- WHAT IS BEING ASKED
Exactly the lines from the one that holds "Click the 4-sty-2021 date marker on MACD axis" to the end of the data below: retype these and nothing else.

- INFORMATION SHOWN

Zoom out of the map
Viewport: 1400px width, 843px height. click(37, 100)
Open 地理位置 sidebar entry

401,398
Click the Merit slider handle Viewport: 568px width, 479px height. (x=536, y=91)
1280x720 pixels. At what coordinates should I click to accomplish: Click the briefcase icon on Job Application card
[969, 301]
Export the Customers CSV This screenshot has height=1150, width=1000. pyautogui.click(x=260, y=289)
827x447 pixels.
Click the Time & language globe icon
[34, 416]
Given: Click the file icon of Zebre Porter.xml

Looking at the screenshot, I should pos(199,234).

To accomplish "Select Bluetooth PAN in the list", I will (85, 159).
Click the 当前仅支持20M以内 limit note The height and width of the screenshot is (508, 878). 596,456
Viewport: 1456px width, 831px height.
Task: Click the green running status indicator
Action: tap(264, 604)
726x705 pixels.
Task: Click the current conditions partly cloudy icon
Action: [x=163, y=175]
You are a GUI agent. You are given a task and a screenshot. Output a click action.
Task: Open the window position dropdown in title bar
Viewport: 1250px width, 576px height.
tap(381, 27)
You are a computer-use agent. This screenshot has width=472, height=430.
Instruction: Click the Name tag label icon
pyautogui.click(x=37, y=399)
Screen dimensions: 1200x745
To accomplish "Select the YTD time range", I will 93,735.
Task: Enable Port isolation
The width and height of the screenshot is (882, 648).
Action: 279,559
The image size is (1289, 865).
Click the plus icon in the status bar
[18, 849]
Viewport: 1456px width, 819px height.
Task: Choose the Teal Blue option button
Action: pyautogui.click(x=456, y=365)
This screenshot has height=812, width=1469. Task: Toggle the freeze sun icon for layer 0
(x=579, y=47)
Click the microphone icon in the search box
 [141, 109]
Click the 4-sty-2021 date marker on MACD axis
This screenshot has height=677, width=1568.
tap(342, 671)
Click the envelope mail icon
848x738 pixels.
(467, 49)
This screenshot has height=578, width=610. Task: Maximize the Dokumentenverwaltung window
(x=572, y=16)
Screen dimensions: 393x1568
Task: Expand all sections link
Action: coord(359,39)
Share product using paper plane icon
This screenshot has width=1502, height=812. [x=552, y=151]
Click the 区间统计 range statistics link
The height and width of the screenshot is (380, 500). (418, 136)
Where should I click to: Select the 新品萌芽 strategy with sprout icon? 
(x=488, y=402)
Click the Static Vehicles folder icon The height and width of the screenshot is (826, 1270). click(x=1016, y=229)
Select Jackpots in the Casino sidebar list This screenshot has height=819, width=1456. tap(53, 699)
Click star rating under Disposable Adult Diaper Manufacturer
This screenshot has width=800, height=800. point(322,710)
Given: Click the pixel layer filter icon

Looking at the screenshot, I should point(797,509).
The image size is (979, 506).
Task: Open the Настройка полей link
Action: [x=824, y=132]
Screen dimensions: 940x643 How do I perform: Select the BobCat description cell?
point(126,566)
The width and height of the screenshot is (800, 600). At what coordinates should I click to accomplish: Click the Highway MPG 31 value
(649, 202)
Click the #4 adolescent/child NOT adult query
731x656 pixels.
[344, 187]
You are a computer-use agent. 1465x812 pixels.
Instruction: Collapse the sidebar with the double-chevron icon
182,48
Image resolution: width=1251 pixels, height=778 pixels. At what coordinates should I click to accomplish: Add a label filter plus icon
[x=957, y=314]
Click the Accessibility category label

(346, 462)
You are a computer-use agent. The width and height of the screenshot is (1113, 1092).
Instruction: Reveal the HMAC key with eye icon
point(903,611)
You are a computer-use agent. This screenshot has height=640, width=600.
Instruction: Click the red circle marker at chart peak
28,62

- EXPECTED ANSWER
Click the 4-sty-2021 date marker on MACD axis
This screenshot has height=677, width=1568.
tap(342, 671)
Click the envelope mail icon
848x738 pixels.
(467, 49)
This screenshot has height=578, width=610. Task: Maximize the Dokumentenverwaltung window
(x=572, y=16)
Screen dimensions: 393x1568
Task: Expand all sections link
Action: coord(359,39)
Share product using paper plane icon
This screenshot has width=1502, height=812. [x=552, y=151]
Click the 区间统计 range statistics link
The height and width of the screenshot is (380, 500). (418, 136)
Where should I click to: Select the 新品萌芽 strategy with sprout icon? 
(x=488, y=402)
Click the Static Vehicles folder icon The height and width of the screenshot is (826, 1270). click(x=1016, y=229)
Select Jackpots in the Casino sidebar list This screenshot has height=819, width=1456. tap(53, 699)
Click star rating under Disposable Adult Diaper Manufacturer
This screenshot has width=800, height=800. point(322,710)
Given: Click the pixel layer filter icon

Looking at the screenshot, I should point(797,509).
The image size is (979, 506).
Task: Open the Настройка полей link
Action: [x=824, y=132]
Screen dimensions: 940x643 How do I perform: Select the BobCat description cell?
point(126,566)
The width and height of the screenshot is (800, 600). At what coordinates should I click to accomplish: Click the Highway MPG 31 value
(649, 202)
Click the #4 adolescent/child NOT adult query
731x656 pixels.
[344, 187]
You are a computer-use agent. 1465x812 pixels.
Instruction: Collapse the sidebar with the double-chevron icon
182,48
Image resolution: width=1251 pixels, height=778 pixels. At what coordinates should I click to accomplish: Add a label filter plus icon
[x=957, y=314]
Click the Accessibility category label

(346, 462)
You are a computer-use agent. The width and height of the screenshot is (1113, 1092).
Instruction: Reveal the HMAC key with eye icon
point(903,611)
You are a computer-use agent. This screenshot has height=640, width=600.
Instruction: Click the red circle marker at chart peak
28,62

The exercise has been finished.